La resistencia a los antibióticos es uno de los mayores desafíos para la salud global, causando millones de muertes cada año. Tradicionalmente, se ha atribuido su expansión al uso excesivo de estos fármacos en hospitales y en la industria alimentaria. Sin embargo, una investigación reciente publicada en Nature Microbiology sugiere que los procesos geológicos naturales, como la sequía, podrían estar acelerando el desarrollo de nuevas resistencias.

Los microorganismos del suelo producen antibióticos de forma natural como mecanismo de defensa para competir entre sí. Cuando el suelo se seca, estos compuestos se concentran al no haber agua que los diluya. Esta mayor concentración actúa como un aumento de dosis, creando un entorno más hostil que elimina a los microbios sensibles y permite sobrevivir solo a aquellos con capacidad de resistencia. Este proceso evolutivo favorece la aparición de nuevos y más eficaces genes de resistencia.

«Si hay más antibióticos en el entorno, solo los organismos capaces de soportarlos... pueden resistirlos», explica Xiaoyu Shan, ecólogo microbiano e investigador postdoctoral del Instituto Tecnológico de California (Caltech), autor principal del estudio.

Para comprobar si este mecanismo tiene efectos genéticos reales, Shan y su equipo analizaron muestras de suelo en condiciones controladas, observando su transición de un estado húmedo a uno seco. Los resultados mostraron un aumento significativo de genes relacionados con la producción de antibióticos y la resistencia a ellos durante el proceso de desecación. Esto indica que la sequía desencadena una rápida escalada en la «guerra biológica subterránea».

Es importante destacar que los investigadores no buscaban bacterias patógenas en concreto, sino genes de resistencia, que pueden estar presentes en diversos microbios, sean o no dañinos para los humanos.

«La sequía provoca un aumento de productores de antibióticos y de bacterias resistentes», señala Dianne Newman, profesora de Biología y Geobiología en Caltech y coautora del estudio. «Es una idea sencilla: si hay más antibióticos en el entorno, solo los organismos capaces de soportarlos pueden resistirlos».

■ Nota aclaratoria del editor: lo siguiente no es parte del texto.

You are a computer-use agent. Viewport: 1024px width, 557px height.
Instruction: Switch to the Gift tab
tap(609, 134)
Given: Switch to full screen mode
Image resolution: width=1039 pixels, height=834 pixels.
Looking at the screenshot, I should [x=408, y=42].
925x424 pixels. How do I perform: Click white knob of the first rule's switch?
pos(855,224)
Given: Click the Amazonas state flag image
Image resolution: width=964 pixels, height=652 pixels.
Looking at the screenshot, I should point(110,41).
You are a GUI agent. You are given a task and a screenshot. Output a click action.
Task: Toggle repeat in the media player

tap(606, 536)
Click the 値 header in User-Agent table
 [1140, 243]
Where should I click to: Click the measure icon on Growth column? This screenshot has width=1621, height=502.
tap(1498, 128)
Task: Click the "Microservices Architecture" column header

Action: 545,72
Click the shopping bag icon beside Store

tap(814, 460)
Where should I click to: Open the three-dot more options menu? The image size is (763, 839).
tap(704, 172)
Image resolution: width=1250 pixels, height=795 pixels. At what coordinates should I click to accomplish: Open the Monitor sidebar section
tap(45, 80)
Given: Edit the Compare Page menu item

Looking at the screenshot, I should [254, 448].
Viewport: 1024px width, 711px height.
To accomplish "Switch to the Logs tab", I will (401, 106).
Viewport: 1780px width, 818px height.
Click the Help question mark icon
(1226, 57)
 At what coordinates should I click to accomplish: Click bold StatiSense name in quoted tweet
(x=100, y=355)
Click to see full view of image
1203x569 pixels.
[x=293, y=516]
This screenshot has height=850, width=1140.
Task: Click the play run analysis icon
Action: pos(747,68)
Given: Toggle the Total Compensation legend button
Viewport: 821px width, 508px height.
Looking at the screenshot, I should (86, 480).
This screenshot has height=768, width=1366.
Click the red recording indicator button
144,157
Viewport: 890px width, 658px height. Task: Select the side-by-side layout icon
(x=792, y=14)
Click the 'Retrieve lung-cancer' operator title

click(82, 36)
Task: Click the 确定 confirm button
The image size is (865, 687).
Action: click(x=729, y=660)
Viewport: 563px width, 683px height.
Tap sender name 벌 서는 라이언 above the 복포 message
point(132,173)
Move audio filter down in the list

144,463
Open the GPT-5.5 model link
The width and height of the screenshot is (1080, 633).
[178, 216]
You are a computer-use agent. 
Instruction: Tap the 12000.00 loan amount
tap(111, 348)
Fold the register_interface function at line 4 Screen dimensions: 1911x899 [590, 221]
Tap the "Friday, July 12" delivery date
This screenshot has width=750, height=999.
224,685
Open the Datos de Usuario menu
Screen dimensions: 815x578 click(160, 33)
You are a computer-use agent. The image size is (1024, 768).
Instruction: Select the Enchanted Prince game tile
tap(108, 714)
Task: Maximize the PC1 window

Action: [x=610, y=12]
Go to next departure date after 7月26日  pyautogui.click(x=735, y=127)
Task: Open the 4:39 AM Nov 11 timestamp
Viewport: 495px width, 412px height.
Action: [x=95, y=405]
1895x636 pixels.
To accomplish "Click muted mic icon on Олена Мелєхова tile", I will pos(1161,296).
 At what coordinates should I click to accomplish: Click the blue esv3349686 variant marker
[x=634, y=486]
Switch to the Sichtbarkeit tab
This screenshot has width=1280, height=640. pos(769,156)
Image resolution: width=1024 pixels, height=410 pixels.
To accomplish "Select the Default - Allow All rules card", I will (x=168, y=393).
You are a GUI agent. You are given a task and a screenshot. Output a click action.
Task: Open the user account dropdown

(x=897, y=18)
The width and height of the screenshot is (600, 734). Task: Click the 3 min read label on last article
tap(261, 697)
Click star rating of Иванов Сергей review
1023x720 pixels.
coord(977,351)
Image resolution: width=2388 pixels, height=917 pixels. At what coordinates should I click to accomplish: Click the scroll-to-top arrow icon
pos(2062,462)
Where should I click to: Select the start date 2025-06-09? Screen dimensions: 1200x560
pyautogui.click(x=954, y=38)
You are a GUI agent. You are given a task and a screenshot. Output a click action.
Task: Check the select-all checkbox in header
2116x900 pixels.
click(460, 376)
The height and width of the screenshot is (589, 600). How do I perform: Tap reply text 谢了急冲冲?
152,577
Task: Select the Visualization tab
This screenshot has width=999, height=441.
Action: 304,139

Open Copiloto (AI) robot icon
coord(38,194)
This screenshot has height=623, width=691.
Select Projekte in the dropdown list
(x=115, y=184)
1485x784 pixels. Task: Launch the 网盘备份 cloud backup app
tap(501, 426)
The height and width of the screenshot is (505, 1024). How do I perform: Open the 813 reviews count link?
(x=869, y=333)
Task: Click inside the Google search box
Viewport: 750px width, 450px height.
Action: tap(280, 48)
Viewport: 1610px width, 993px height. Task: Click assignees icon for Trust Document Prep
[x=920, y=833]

Explicaciones alternativas

No obstante, el microbiólogo Enrique Monte, de la Universidad de Salamanca (España), que no participó en el estudio, señala que podrían existir otras explicaciones para el aumento observado de genes productores de antibióticos y de resistencia. Por ejemplo, los suelos áridos suelen ser más diversos que los húmedos, lo que facilita la presencia de un mayor pool genético en el suelo, explica Monte.

Además, la mera presencia de genes de resistencia no implica necesariamente que se liberen al medio ambiente en cantidades suficientes para tener un impacto notable. «Hay antibióticos volátiles que se escapan al aire, por lo que nunca alcanzan concentraciones terapéuticas para eliminar a otros microorganismos», comenta Monte.

Los autores del estudio tomaron medidas para demostrar que el aumento de genes de resistencia era, en efecto, una respuesta biológica al estrés ambiental. Por ejemplo, también rastrearon otros genes que deberían permanecer estables o disminuir durante la desecación. Como se esperaba, los genes esenciales para la supervivencia se mantuvieron estables, mientras que los responsables de la movilidad bacteriana disminuyeron en suelos secos, donde el movimiento está restringido. Incluso algunas especies no favorecidas por la desecación mostraron un incremento en genes relacionados con la resistencia.